What is Known
for my brother Michael
the office my desk phone
ringing our mother’s voice the news
the office my desk phone ringing
our mother’s voice
the news in my hand the office desk
phone ringing mother’s voice in my hand
her voice in my hand ringing
our mother her voice the news
ringing ringing
Elizabeth Austen
What is Known
Elizabeth Austen
what it means
A woman answers the phone. Her mother is calling to tell her her brother has died. I’m not sure you can get all that from this poem alone, but I read the poem as part of Austen’s book, Every Dress a Decision, and poems about the death are interspersed so eventually a fuller picture emerges.
Shock, death, grief create gaps in our lives. We don’t flow as we normally do. We speak and think in stutter stops and in fragments.
Death is so huge we cannot grasp it, so we grasp at tiny objects and sounds to ground ourselves.
why I like it
I’ve known about Austen for years because when I first came to Seattle, I took her workshop on reading poetry out loud—so helpful. She was recently the Washington State poet laureate and taught a workshop I went to on making great titles. All this has little to do with why I like this poem, but I just want to say, I like her whole book, Every Dress a Decision, and I just picked this poem.
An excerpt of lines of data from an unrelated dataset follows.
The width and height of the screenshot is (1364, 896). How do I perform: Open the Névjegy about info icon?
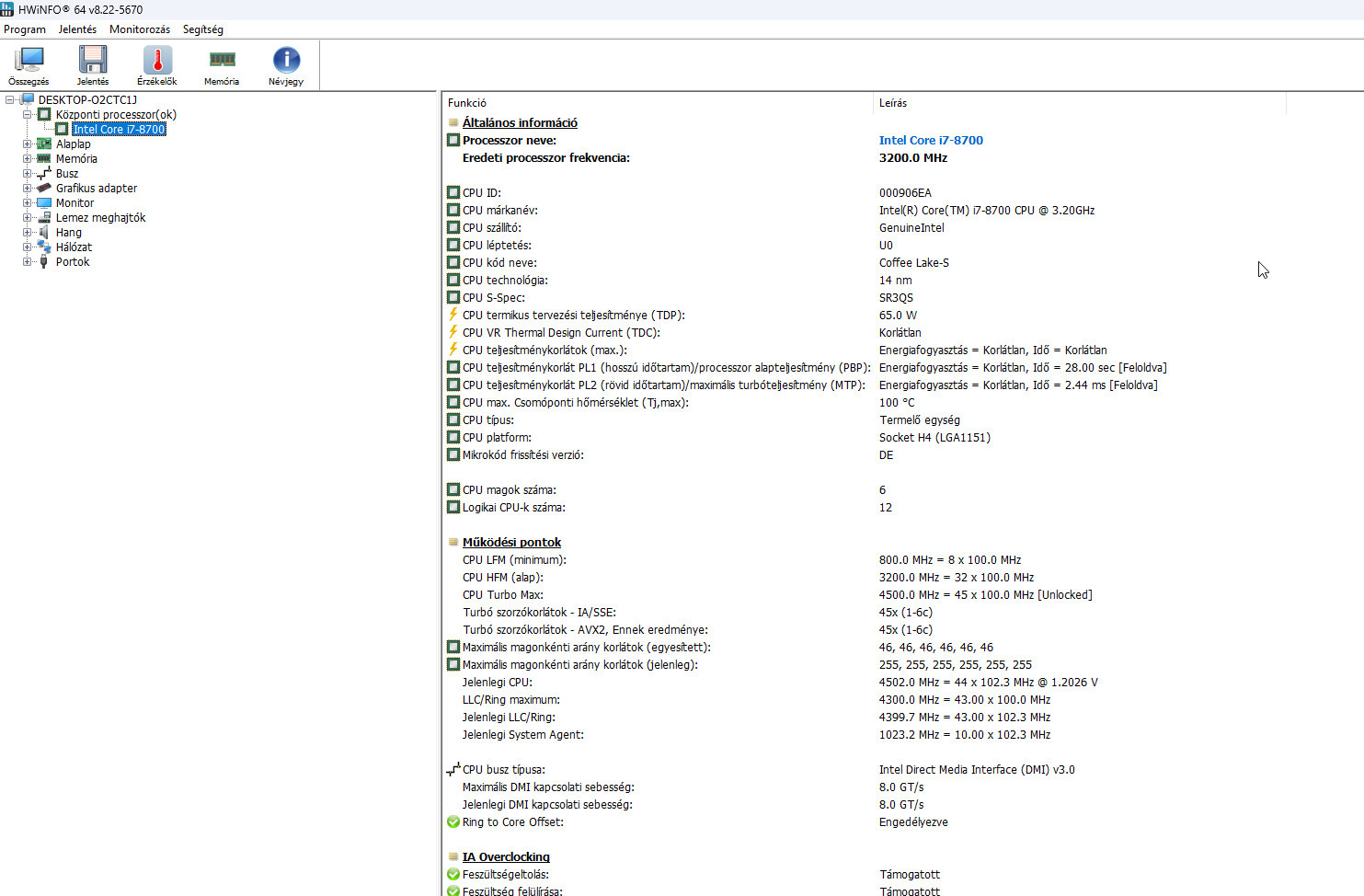pyautogui.click(x=285, y=60)
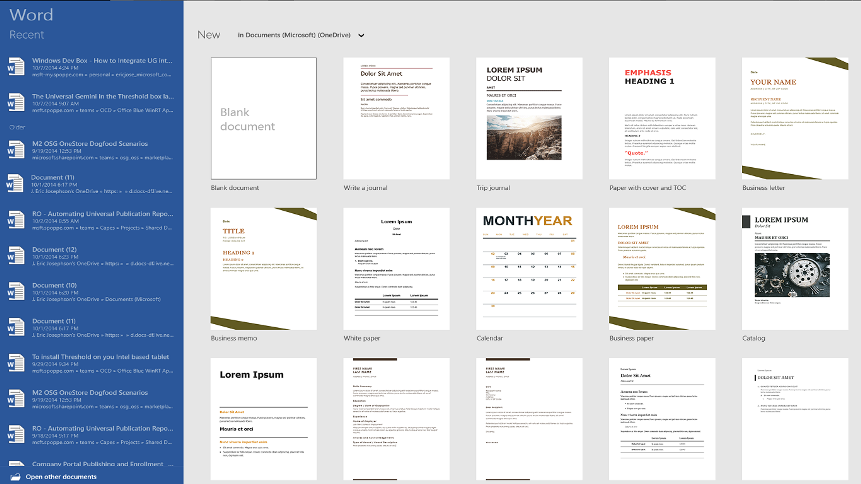
Task: Open In Documents (Microsoft) (OneDrive) location selector
Action: (x=301, y=35)
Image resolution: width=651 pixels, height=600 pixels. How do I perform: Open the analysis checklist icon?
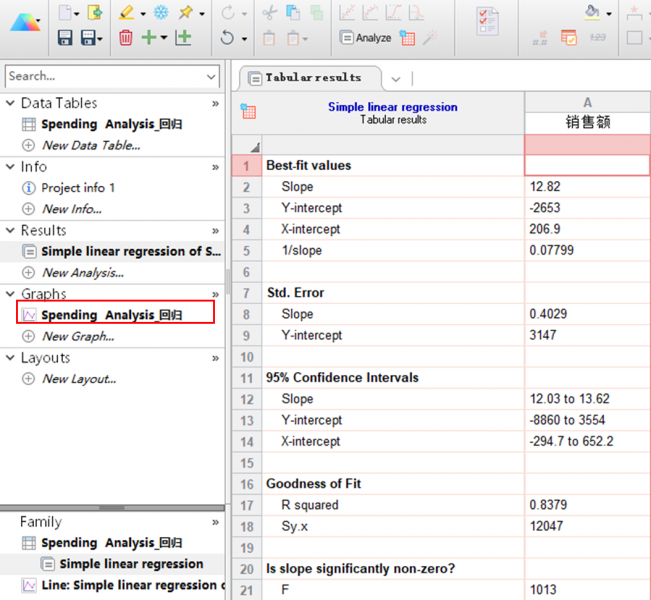pyautogui.click(x=489, y=22)
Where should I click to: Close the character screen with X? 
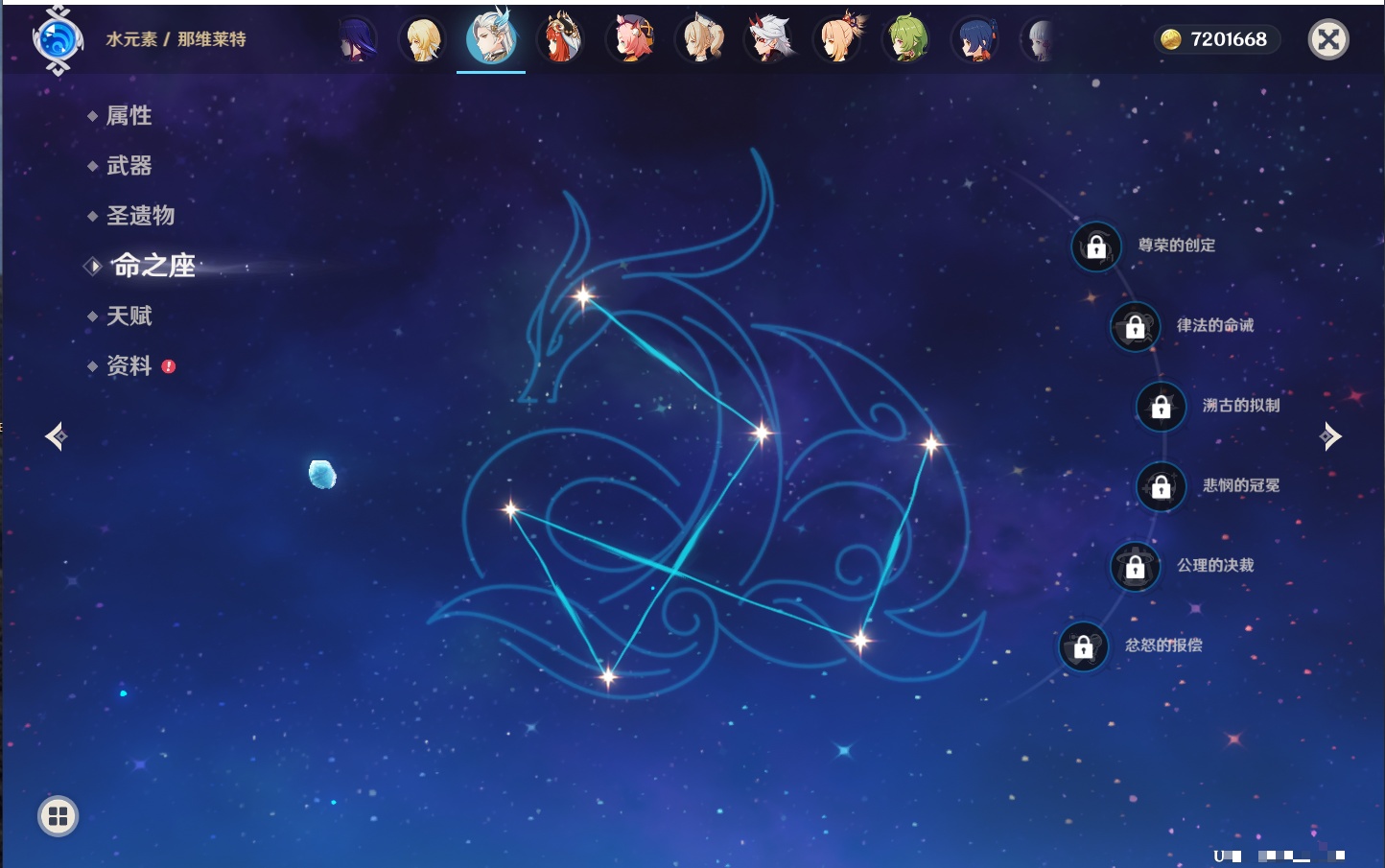1328,39
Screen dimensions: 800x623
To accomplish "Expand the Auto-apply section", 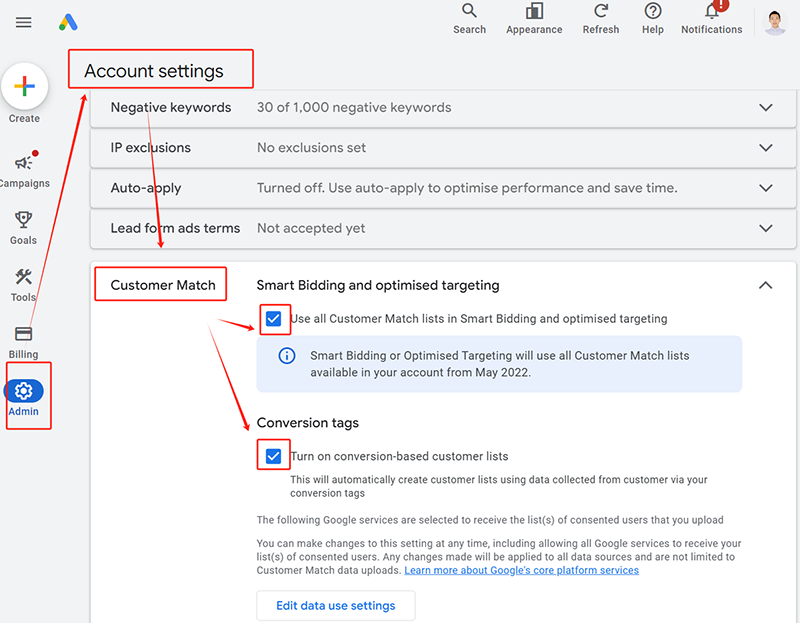I will 766,188.
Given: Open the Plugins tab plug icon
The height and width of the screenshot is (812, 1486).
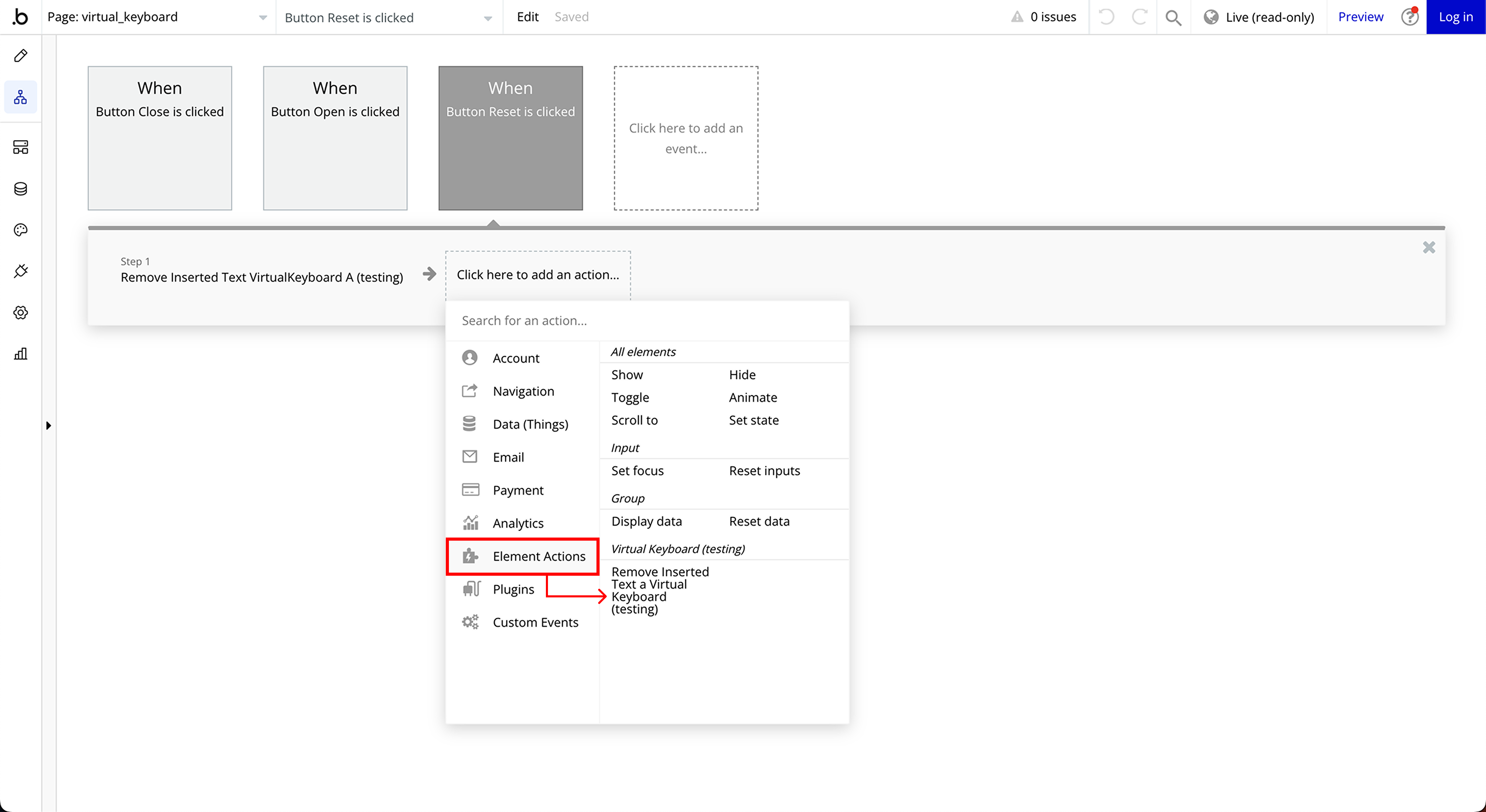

Love, death. . . poets struggle to write about the big topics without being redundant, boring, or cliché. I think this poem does so.
craft
Simple words, repetition, white space in the lines, lack of punctuation. I mean, for heaven’s sake, this poem only has eight main words. How is it possible to tell so much with so little? The repetition reflects the speaker’s inability to find the words to talk about her brother’s death. The white spaces hold all that she isn’t saying. And the lack of punctuation reiterates that there is no control or closure over this moment.